- Active: November 3, 1862 – July 28, 1865
- Country: United States
- Branch: Union Army
- Type: Field artillery
- Size: Battery
- Part of: In 1864: Artillery, 1st Division, XIX Corps
- Engagements: American Civil War

Commanders
- Current commander: Captain Charles H. J. Hamlin

= 13th Massachusetts Battery =

The 13th Massachusetts Battery (or 13th Battery Massachusetts Light Artillery) was an artillery battery that served in the Union Army during the American Civil War. The unit was organized at Camp Meigs near Boston during the fall of 1862. Its members were mustered in at various times over the fall and the officers mustered into federal service on November 3, 1862. It was assigned to the Department of the Gulf commanded by Major General Nathaniel P. Banks and departed Massachusetts by steamship on January 20, 1863.

The journey was delayed by storms and the loss of 60 horses due to rough treatment from the heavy seas. The unit disembarked at Fortress Monroe, remained in the vicinity for six weeks, then resumed their voyage which was further delayed by calms. The battery reached New Orleans on May 10 and remained quartered there until the beginning of June. On June 5, 1863 the unit turned their horses over to the 12th Massachusetts Battery and departed New Orleans to take part in the Siege of Port Hudson. They were assigned to operate four siege mortars, a type of heavy artillery not typically used by units of light artillery. The kept up continual fire of these guns for 31 days, along with other artillery units, until the city surrendered on July 9.
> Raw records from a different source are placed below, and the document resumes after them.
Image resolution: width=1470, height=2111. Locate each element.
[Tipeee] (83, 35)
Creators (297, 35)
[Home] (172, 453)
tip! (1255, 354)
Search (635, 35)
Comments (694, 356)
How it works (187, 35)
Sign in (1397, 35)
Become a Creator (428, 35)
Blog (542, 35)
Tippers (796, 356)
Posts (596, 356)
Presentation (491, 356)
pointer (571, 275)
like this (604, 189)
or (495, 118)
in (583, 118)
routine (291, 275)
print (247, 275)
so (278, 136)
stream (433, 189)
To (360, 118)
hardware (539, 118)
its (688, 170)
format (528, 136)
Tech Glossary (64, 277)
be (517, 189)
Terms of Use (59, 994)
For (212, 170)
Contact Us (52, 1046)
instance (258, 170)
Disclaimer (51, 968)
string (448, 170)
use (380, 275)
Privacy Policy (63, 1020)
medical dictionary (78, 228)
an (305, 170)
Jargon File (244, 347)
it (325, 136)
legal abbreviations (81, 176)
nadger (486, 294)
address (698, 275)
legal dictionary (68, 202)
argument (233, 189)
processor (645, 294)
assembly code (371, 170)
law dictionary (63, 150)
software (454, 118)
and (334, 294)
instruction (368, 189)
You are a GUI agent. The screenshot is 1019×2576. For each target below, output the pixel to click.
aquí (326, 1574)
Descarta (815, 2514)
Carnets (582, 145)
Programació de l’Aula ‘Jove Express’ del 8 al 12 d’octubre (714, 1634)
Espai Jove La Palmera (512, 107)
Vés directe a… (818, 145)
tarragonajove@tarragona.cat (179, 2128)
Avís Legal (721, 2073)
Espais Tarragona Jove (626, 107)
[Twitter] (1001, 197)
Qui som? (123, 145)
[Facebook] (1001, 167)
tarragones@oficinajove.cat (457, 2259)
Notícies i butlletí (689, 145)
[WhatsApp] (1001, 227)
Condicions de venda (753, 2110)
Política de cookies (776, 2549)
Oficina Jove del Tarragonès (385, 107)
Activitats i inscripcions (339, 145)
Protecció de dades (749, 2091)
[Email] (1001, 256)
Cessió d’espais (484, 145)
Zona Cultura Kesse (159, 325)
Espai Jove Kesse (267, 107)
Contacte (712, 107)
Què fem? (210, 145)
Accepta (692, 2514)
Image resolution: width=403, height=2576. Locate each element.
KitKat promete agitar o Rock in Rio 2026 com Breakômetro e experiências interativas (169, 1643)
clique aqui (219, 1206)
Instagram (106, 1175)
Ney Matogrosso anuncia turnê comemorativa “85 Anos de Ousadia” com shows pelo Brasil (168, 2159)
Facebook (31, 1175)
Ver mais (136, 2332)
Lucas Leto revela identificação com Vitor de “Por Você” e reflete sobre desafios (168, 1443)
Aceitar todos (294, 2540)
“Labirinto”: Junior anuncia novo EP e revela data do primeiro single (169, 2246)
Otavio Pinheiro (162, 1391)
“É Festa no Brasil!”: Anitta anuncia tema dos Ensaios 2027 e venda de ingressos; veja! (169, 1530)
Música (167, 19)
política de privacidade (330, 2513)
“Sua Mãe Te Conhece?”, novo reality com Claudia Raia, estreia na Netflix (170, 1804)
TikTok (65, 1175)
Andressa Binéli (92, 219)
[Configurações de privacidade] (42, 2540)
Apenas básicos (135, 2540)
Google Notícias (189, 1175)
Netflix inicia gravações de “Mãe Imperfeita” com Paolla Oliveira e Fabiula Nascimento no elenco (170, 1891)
On August 31, 1863, the 13th Massachusetts Battery returned to New Orleans. Due to losses from disease and desertions, the battery numbered just 50 men fit for active duty after the Siege of Port Hudson—about one-third of its original strength. Due to their low numbers, the battery was merged for a time with the 2nd Massachusetts Battery, becoming an auxiliary of that unit. With the 2nd Massachusetts Battery, they participated in the Second Bayou Teche Campaign intended to clear western Louisiana of Confederate forces and gain a foothold in Texas in the fall of 1863. They took part in numerous skirmishes and advancing as far as Opelousas, Louisiana and then joined in the retrograde movement, falling back to New Iberia, Louisiana. After the close of the campaign, the 13th Massachusetts went into winter quarters in Franklin, Louisiana.

On February 18, 1864, the men of the 13th Massachusetts Battery were transferred to the 6th Massachusetts Battery and again transferred a few weeks later to Battery L, 1st United States Light Artillery. As an auxiliary to this unit, they participated in the Red River Campaign, a failed attempt to advance Union forces up the Red River and into Texas. The members of the battery were involved in several engagements during this campaign and suffered casualties during the Battle of Pleasant Hill. At the close of the campaign, the battery returned to New Orleans on June 29, 1864. Two days later, on July 1, they were re-supplied with four field guns and restored as an independent unit. That month they were posted at Camp Parapet just outside of New Orleans where they remained until after the end of the war.

The 13th Massachusetts Battery returned to Massachusetts in July 1865 and was mustered out on July 28. The regiment did not have any men killed in combat but lost 26 dead due to disease.